Akron, Ohio middle school math teacher Melissa Cairns could see her career come to a grinding halt next Monday when the Akron Public Schools Board of Education meets to decide whether to fire her over a controversial photo posted to her Facebook.
The 33-year-old seventh and eighth grade teacher at Buchtel Community Learning Center was placed on paid leave Oct. 19 upon discovery of a Facebook photo depicting eight or nine of Cairns' 16 students with duct tape over their mouths and a caption reading, "Finally found a way to get them to be quiet!!!" Cairns has been teaching in the district since 2007, the Akron Beacon Journal reports.
Cairns told WEWS the post was meant to be a joke, but she regrets posting it to Facebook. One student was using the duct tape to fix a binder and jokingly placed a piece over her own mouth. The student's peers quickly joined in, and the class encouraged Cairns to take a photo. The image has since been removed from Facebook.
"That was clearly my huge mistake. What I did was stupid and not well thought out," Cairns told WEWS. "Do I feel that this one, stupid mistake should cost me the lsat 10 years of all the good I've done? Absolutely not."

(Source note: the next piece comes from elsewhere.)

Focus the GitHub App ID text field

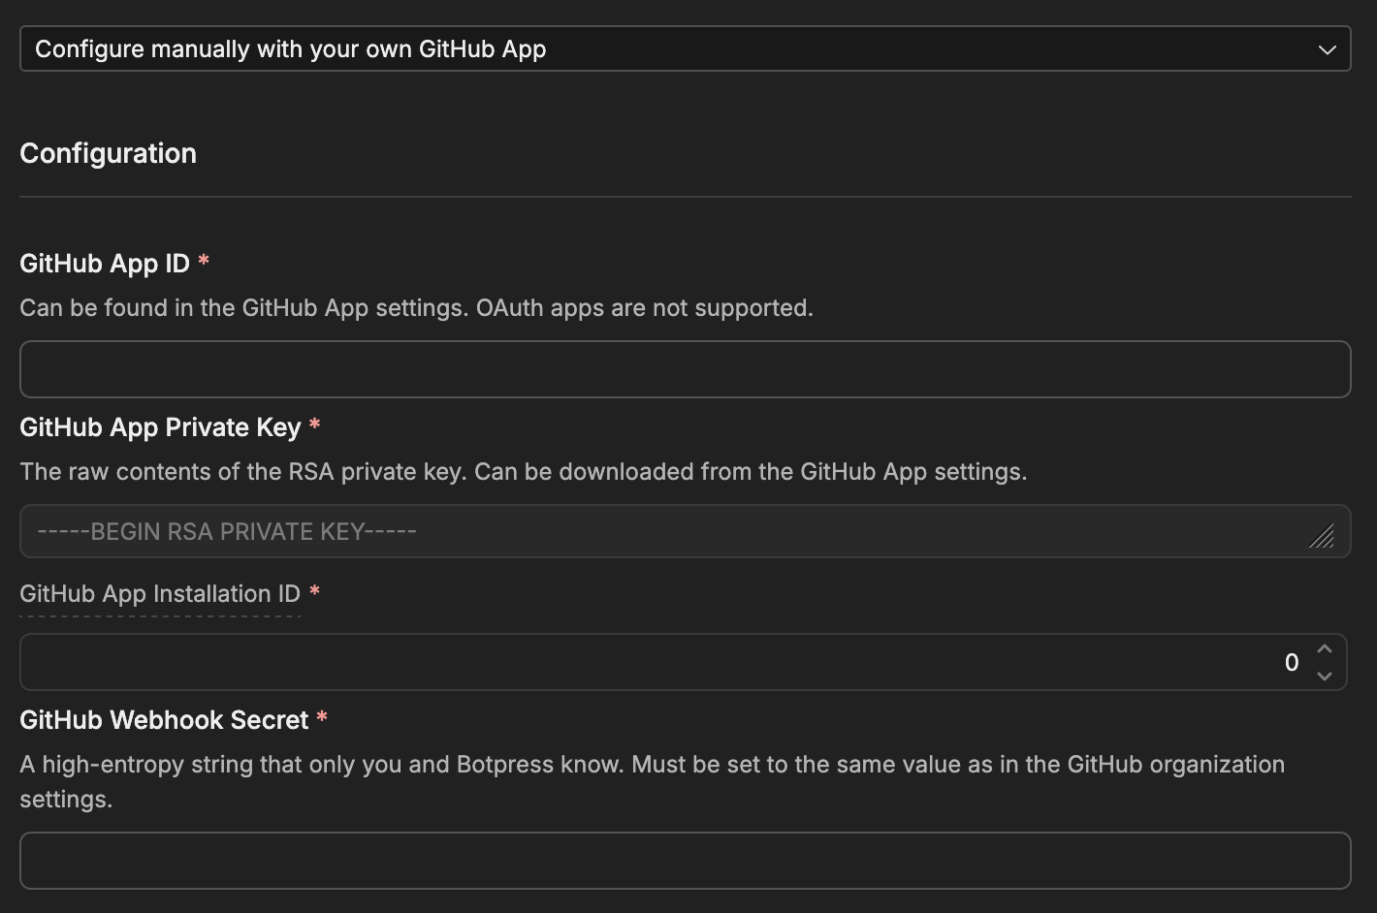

At question is whether Cairns violated student privacy and how the duct tape was used. As she is appealing the board's decision to pursue termination, Cairns asserts that students' ability to joke with her is an indication of their trust in her as a teacher, and says claims that she hurt the children are "ludicrous."
The incident in Akron is a lesser offense relative to other instances in which educators were the ones to use duct tape as disciplinary measures. A substitute teacher in Louisiana faced criminal charges last September for taping a fourth grader's mouth shut to stop the child from talking in class. A year prior, a paraprofessional in Georgia was placed on leave for putting clear packaging tape over a girl's mouth, also to promote silence.
Most notably, school reformer and former Washington, D.C. schools chancellor Michelle Rhee has admitted to using masking tape to silence a rambunctious cafeteria. She later admitted to the technique "to express how difficult the first year of teaching can be."
There are currently no federal standards for the use of corporal punishment and restraint in schools, and only 17 states have explicit laws that limit the use of such punitive measures. And as schools lose grants and face budget cuts, they are also reducing nonviolent intervention training for teachers. Now, families nationwide are filing lawsuits against schools and districts, challenging a system they say has not only failed to educate and protect their children, but also put their lives in danger.